It is important to us that people listen to our needs, understand them and adapt to them. We know this about ourselves, but very few of us can naturally empathise with others. One reason for this, I think, is that human beings are almost infinitely complex and yet our brains cannot cope with this variety.
So what do we do? We create archetypes. We categorise. There are even people who classify themselves (and others) according to whether they were a first, second or third child (fourth children fall into the same category as the first-born). I wonder whether this is because in small communities (with close genetic links) such generalisations are likely to be accurate. As our circles of acquaintance become larger, their weaknesses become more obvious, but as we also struggle to do without them we depend more heavily on them.
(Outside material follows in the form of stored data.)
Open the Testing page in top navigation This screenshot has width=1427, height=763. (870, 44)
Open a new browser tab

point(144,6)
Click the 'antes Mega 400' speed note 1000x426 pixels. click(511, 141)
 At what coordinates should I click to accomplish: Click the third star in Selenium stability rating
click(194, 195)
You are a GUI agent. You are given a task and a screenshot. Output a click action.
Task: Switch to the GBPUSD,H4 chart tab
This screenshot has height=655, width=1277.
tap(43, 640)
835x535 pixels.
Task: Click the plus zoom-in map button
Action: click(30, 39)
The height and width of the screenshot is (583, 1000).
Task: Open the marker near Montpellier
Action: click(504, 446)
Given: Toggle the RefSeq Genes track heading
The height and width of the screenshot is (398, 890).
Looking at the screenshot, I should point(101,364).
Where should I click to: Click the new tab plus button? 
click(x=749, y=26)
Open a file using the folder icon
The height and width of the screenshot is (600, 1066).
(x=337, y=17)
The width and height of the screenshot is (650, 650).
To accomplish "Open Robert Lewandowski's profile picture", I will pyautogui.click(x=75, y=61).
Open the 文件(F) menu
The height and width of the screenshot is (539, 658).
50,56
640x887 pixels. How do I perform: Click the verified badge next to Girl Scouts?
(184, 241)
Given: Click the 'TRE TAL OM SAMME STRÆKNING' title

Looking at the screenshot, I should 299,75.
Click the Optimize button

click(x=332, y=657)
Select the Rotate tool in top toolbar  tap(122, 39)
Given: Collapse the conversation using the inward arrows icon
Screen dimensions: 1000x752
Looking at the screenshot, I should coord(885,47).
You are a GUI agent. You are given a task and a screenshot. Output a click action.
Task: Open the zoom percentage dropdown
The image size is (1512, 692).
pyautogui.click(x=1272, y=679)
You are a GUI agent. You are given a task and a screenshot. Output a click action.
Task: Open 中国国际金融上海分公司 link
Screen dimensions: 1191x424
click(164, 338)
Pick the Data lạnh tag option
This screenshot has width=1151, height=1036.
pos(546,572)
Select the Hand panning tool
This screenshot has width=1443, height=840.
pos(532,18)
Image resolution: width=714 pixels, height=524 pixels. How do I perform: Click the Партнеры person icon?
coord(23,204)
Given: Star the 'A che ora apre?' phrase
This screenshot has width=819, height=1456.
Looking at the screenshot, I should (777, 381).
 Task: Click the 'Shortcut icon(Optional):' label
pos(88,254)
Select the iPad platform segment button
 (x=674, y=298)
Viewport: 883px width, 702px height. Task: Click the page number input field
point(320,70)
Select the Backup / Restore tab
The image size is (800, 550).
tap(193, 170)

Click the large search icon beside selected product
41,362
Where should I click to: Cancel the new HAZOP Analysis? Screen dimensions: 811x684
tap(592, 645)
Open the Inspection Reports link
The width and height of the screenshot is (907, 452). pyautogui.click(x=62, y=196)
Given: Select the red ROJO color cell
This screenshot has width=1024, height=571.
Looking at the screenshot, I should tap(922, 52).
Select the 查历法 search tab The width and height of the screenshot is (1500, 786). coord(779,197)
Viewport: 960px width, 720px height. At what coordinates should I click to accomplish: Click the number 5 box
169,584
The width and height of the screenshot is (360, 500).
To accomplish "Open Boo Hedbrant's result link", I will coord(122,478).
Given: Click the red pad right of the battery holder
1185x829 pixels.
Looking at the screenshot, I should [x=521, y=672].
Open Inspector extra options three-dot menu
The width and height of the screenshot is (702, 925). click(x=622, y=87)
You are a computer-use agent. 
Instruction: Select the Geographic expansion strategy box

It is with these thoughts in mind that I read Graham Durant-Law’s recent blog post, and remembered Dave Snowden’s short rant against Myers-Briggs. They both point to the complete absence of scientific evidence for summing people up in a small number of categories. Graham also poses a number of questions:
Why do these modern archetypes have credibility and how do these they help us? Why are they any better than Jung’s original archetypes? Where are they best used and what problems do they solve?
I can’t answer any of these, but I am interested in the way in which we think they might help us. Going back to my starting point, we want to be able to understand people (whether our managers, our team, our clients and customers, or our families) in order to work better with or for them, or to get along with them as well as possible. Doing that well is excessively hard. However, by referring to archetypes or categories we can make a reasonable attempt at empathy (especially for the relationships where a ‘quick fix’ will do).
We are fooling ourselves. If any of these relationships is worth pursuing, it must be worth the real effort that it takes to recognise someone as an individual with unique needs, desires, concerns, preoccupations and quirks. Archetypes and categories only conceal that reality.